Stelt daarbij een proeftijd van twee jaren vast.
De tenuitvoerlegging kan worden gelast indien de veroordeelde zich voor het einde van de proeftijd aan een strafbaar feit schuldig maakt.
Heft op het reeds geschorste bevel tot voorlopige hechtenis van de verdachte.
Gelast de teruggave van een videoband, merk JVC, aan [naam], wonende te [adres], wettelijk vertegenwoordigster van [slachtoffer].
Wijst toe de vordering van de benadeelde partij [slachtoffer], wonende te [adres], tot het hierna te noemen bedrag.

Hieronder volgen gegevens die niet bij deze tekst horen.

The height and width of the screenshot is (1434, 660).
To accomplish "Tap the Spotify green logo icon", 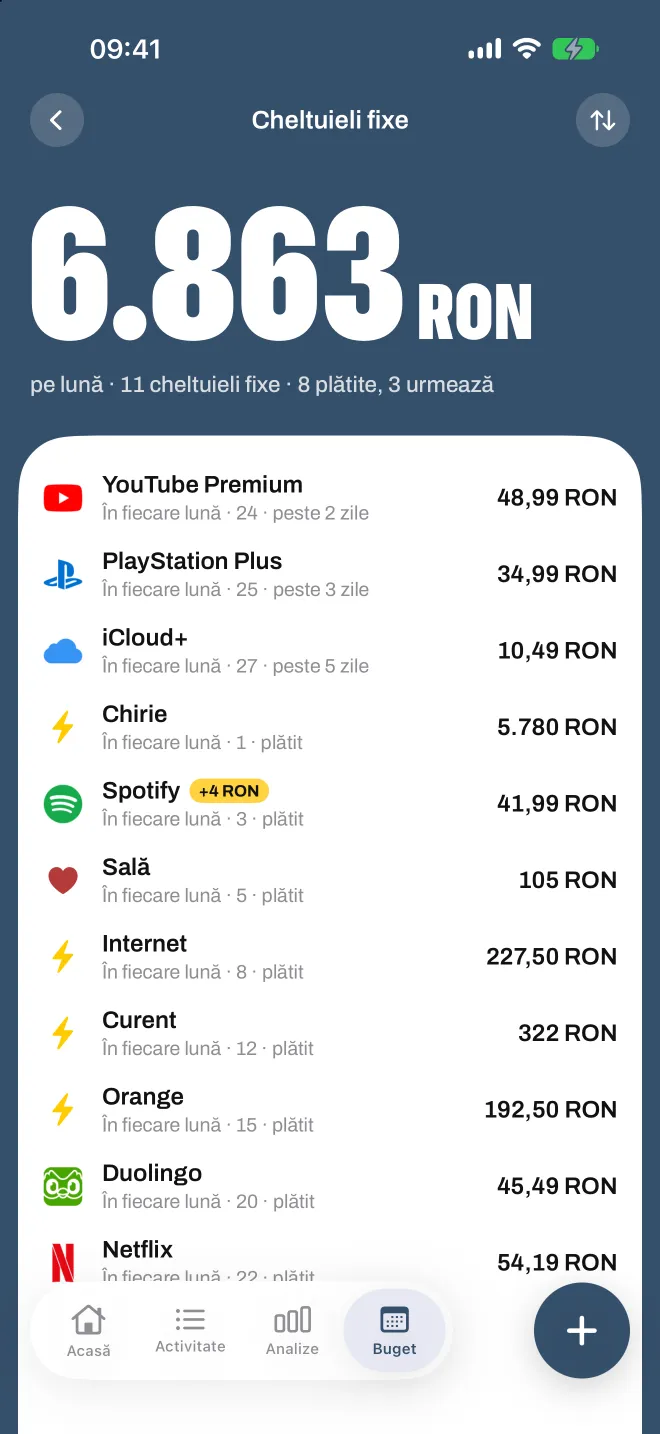I will pos(63,803).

Veroordeelt de verdachte tot het betalen van een bedrag van 500,= (vijfhonderd) euro als schadevergoeding aan [naam], wonende te [adres], wettelijk vertegenwoordigster van [slachtoffer].
Veroordeelt de verdachte voorts in de kosten die de benadeelde partij tot op heden heeft gemaakt en ten behoeve van de tenuitvoerlegging van deze uitspraak moet maken.
De tot heden gemaakte kosten begroot de rechtbank op 571,20 euro.
Bepaalt dat de verdachte niet tot betaling gehouden is indien en voorzover de verschuldigde bedragen reeds door de mededaders zijn voldaan.
Verklaart de benadeelde partij in het overige deel van de vordering niet ontvankelijk.
Legt aan de verdachte de verplichting op aan de Staat, ten behoeve van het slachtoffer, genaamd [slachtoffer], te betalen een som geld ten bedrage van 500,= (vijfhonderd) euro, bij gebreke van betaling en van verhaal te vervangen door hechtenis voor de duur van drie dagen.
Bepaalt dat betalingen aan de benadeelde partij in mindering strekken op de betaling aan de Staat.
Bepaalt dat betalingen aan de Staat in mindering strekken op de betaling aan de benadeelde partij.
Dit vonnis is gewezen door
mr. H. de Klerk, voorzitter,
mr. J.M. Vos en mr. F.J. Lourens, rechters,
in tegenwoordigheid van J.S.J. Boekel, griffier,
en uitgesproken op de openbare terechtzitting van deze rechtbank van 20 oktober 2003.